## Provided records

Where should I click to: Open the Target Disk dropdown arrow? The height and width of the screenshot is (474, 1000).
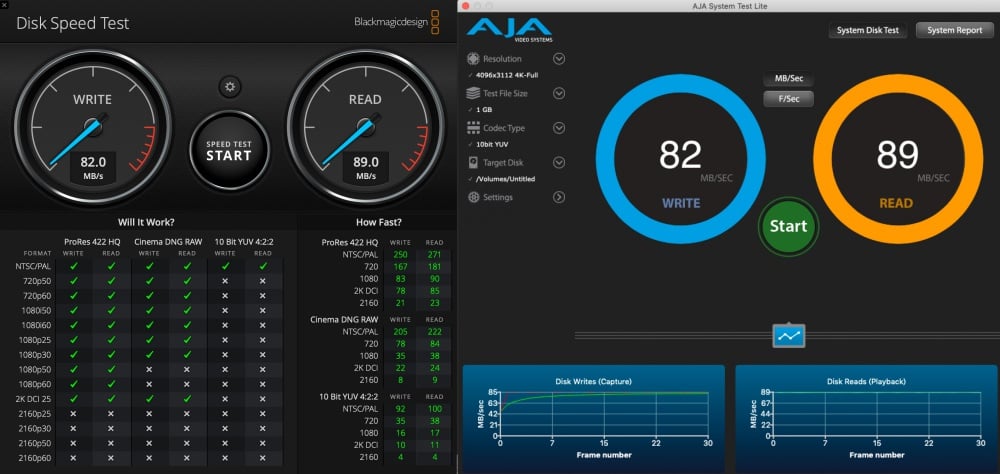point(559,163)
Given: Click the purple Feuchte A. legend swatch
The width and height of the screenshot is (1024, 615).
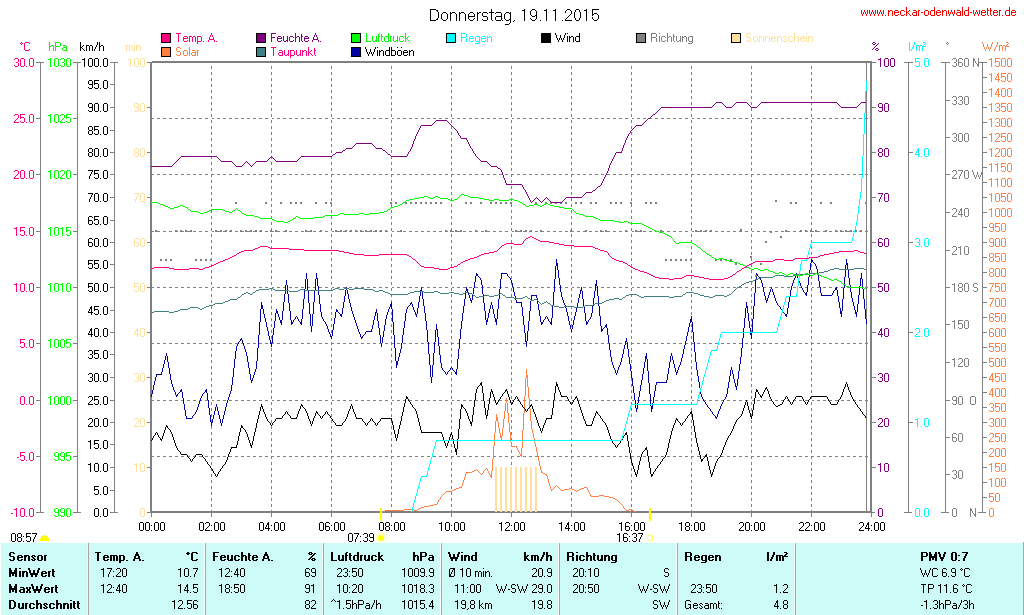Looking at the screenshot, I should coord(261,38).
...
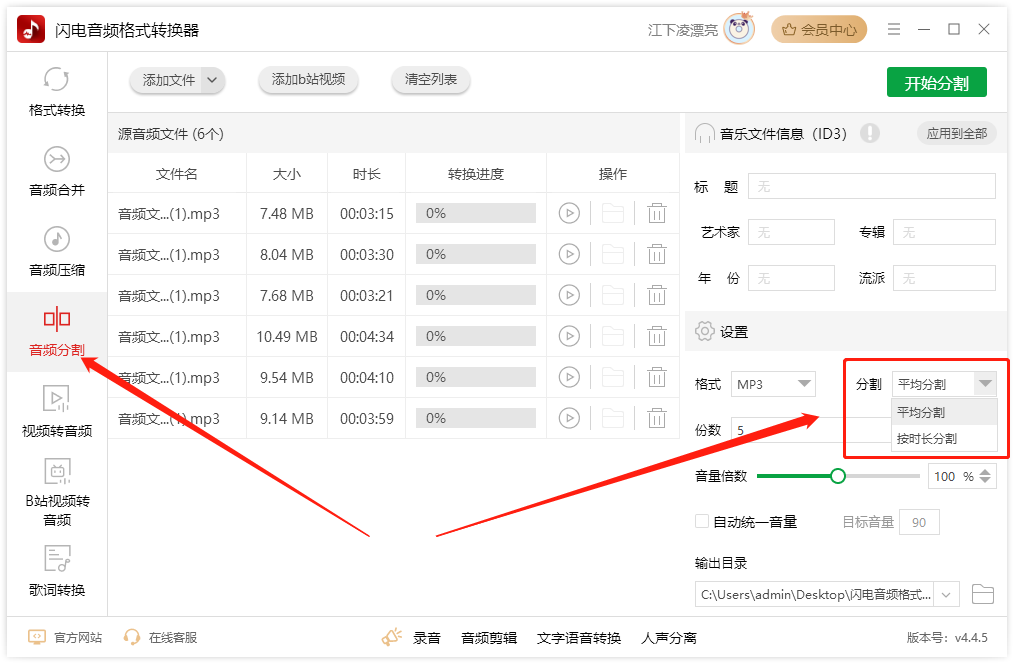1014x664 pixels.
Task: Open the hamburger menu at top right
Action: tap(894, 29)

## What to work on
Your answer should consist of the lines above between those holding "Where should I" and "Given: Click the", inclusive, reproduced word for word and without pictures.

## Solution to the problem
Where should I click to: Open the Target Disk dropdown arrow? The height and width of the screenshot is (474, 1000).
point(559,163)
Given: Click the purple Feuchte A. legend swatch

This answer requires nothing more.